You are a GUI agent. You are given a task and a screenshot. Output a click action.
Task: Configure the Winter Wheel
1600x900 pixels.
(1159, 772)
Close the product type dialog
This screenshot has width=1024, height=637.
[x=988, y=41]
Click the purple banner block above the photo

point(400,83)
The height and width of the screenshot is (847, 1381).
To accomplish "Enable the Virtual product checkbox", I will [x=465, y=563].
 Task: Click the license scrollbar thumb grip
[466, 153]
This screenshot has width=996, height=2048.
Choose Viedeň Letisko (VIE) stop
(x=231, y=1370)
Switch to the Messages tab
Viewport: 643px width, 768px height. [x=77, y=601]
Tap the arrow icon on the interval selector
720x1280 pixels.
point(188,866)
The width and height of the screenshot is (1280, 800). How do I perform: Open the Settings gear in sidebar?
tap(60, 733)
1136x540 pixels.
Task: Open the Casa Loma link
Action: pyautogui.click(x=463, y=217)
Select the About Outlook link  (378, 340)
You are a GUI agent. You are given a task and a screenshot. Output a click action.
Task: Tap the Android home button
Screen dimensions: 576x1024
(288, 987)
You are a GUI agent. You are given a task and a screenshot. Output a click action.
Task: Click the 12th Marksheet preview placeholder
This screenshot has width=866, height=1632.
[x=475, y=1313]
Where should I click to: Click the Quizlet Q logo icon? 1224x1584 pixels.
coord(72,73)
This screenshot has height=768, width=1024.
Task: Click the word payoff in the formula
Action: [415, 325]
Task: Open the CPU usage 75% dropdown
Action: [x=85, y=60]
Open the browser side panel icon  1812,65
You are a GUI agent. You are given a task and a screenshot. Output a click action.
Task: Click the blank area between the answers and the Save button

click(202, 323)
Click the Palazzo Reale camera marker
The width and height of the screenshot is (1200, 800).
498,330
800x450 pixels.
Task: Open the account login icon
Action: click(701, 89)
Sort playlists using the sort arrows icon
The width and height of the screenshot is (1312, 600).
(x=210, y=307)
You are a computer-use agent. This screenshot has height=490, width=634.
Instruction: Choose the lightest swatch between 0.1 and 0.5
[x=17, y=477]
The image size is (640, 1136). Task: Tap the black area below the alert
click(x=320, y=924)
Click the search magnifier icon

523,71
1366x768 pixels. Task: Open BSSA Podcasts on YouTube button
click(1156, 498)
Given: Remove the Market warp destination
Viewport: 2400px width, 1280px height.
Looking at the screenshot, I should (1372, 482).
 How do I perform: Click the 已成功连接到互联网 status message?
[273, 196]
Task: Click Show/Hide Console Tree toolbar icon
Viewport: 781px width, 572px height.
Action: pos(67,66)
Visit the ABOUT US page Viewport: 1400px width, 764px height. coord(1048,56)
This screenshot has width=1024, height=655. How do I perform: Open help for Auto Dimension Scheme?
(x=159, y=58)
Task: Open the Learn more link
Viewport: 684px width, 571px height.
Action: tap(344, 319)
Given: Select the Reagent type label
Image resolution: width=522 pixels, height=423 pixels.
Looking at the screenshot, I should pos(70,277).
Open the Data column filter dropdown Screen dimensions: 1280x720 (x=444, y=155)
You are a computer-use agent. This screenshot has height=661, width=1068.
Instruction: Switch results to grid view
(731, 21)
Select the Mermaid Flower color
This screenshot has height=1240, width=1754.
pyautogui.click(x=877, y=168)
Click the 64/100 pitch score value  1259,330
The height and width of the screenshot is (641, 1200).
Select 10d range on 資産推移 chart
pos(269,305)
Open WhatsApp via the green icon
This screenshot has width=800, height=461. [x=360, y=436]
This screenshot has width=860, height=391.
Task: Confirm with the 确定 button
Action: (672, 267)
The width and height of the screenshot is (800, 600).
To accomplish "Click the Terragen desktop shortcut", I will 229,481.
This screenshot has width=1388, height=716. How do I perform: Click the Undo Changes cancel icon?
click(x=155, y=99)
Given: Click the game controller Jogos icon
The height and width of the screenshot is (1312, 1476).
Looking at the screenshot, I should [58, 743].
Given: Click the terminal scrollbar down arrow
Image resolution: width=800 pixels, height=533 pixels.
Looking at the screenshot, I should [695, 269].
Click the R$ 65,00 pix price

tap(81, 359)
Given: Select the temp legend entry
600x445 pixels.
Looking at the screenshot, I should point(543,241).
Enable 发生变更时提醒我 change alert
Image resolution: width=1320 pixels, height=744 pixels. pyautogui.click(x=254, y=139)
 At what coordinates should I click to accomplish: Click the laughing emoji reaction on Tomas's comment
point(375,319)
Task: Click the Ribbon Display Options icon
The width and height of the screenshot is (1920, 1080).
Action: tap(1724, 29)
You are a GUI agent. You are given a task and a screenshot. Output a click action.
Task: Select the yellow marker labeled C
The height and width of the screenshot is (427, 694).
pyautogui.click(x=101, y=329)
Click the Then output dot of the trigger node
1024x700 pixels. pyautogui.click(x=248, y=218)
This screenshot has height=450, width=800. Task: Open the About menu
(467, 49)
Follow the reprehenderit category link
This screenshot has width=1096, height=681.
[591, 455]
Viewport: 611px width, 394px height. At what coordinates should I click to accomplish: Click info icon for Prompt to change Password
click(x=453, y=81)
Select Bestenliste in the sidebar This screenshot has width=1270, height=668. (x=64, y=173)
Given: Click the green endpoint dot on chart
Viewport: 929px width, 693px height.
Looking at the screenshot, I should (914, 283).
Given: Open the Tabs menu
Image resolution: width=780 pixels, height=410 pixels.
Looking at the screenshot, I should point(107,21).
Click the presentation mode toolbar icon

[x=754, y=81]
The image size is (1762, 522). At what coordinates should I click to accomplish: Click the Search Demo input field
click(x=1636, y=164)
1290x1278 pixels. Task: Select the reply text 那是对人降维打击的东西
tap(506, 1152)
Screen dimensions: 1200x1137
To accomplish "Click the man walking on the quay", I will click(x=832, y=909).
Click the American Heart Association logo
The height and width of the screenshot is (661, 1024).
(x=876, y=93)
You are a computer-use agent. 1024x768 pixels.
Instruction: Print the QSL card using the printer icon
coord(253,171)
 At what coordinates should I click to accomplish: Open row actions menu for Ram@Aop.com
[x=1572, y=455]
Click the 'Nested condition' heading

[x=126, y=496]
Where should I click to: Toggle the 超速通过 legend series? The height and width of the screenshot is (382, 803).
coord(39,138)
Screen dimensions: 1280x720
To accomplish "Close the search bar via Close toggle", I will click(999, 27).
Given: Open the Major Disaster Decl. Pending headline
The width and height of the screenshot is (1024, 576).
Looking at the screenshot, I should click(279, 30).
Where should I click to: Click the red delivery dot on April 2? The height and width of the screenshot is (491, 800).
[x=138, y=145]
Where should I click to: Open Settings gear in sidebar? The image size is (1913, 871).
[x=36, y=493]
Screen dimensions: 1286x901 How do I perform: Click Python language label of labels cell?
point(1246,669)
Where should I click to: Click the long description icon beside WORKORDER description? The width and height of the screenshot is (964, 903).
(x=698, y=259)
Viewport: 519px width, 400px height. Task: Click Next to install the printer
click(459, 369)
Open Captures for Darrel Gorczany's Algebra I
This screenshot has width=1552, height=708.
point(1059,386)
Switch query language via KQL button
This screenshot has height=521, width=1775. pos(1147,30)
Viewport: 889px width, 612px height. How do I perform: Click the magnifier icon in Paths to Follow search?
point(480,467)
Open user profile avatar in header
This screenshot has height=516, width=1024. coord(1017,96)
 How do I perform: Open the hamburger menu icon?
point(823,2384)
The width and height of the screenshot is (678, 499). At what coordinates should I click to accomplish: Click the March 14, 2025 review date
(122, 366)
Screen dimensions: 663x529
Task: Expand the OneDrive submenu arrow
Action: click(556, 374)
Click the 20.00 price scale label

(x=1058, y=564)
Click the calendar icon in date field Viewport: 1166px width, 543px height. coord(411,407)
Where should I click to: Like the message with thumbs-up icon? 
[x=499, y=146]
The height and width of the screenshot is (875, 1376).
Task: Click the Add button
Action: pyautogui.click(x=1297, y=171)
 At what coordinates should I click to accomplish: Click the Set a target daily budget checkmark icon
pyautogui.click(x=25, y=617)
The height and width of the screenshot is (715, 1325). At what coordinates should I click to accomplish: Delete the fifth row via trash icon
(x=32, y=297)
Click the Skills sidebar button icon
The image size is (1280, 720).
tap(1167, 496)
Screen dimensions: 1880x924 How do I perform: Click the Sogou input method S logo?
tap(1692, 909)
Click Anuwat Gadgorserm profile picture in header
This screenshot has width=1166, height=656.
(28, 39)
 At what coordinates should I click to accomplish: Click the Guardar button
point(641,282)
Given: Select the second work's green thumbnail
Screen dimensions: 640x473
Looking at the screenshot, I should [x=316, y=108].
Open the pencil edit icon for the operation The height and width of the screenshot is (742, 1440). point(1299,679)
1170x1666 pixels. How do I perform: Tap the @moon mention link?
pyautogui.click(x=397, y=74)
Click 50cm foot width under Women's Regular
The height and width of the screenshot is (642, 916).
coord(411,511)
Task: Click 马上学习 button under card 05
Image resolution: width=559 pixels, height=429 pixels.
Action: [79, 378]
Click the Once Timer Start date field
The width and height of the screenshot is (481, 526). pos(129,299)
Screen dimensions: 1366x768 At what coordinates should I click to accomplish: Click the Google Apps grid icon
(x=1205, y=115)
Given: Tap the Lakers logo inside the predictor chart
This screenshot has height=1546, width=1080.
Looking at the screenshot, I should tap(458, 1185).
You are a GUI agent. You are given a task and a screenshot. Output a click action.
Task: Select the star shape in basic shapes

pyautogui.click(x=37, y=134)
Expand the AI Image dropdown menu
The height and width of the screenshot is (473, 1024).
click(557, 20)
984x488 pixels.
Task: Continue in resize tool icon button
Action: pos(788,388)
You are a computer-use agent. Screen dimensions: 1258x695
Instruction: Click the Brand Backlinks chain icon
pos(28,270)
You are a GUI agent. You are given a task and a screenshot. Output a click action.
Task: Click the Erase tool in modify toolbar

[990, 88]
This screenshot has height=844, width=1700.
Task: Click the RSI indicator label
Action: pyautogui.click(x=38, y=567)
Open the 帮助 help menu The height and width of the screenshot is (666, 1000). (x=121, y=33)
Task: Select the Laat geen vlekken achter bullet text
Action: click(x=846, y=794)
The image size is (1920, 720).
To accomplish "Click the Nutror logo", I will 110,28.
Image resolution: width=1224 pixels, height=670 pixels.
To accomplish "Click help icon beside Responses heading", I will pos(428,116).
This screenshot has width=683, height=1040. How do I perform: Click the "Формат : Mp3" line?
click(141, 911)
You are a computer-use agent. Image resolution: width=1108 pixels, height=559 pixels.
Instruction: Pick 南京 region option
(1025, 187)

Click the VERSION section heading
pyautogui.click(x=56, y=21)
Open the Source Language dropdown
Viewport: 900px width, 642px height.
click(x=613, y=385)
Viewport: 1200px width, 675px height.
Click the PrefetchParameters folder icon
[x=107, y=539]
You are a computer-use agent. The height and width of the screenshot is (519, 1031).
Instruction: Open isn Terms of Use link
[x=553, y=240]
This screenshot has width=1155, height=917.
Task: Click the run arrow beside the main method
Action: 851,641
+ + + +
**Instructions for the task:** Proceeding from the line containing "The height and width of the screenshot is (641, 1200)." through the line containing "The width and height of the screenshot is (800, 600).", transcribe the lines above exactly, both end lines included.

**The completed task:**
The height and width of the screenshot is (641, 1200).
Select 10d range on 資産推移 chart
pos(269,305)
Open WhatsApp via the green icon
This screenshot has width=800, height=461. [x=360, y=436]
This screenshot has width=860, height=391.
Task: Confirm with the 确定 button
Action: (672, 267)
The width and height of the screenshot is (800, 600).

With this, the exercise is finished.